The MVDS technology, supplied by Philips Broadband Networks Inc., a technical ally of CellularVision, delivers frequency-modulated TV signals over cells measuring about 5 kilometers across, Jean-Pascal said. In a trial lasting nine months, in weather conditions that included heavy snow and rainfall, Swisscom registered outstanding performance with no complaints from the 50 test households, he said.

"It's too soon to say how far the company will go with this technology or how it will affect our fiber and coaxial deployment plans," Jean-Pascal added. "But it certainly has gotten the attention of our senior management."

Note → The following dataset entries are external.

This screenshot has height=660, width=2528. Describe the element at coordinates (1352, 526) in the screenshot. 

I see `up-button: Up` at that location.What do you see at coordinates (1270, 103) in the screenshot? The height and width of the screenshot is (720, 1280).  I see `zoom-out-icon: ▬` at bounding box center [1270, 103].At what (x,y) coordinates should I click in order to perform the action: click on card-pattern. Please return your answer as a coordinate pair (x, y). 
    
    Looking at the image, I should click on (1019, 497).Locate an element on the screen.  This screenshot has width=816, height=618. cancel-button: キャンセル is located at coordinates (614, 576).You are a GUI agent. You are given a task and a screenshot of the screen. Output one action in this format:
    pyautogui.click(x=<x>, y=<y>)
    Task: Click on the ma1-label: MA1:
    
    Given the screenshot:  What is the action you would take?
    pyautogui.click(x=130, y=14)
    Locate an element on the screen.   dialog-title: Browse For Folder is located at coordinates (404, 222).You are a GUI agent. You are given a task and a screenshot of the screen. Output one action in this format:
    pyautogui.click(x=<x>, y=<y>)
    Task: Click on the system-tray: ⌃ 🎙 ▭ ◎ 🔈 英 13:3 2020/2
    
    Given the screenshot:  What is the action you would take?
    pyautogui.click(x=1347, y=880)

Such realities are giving pause to many entities as they look at the potential costs of going after LMDS spectrum versus waiting for more to come available.

Teleport Communications Group, for example, which owns 38-GHz operator BizTel Corp. and which was expected by some insiders to be a bidder in LMDS, doesn't intend to get involved in that auction, said a company executive, who requested anonymity.

"There are other options for us, and we're looking at all of them," he noted.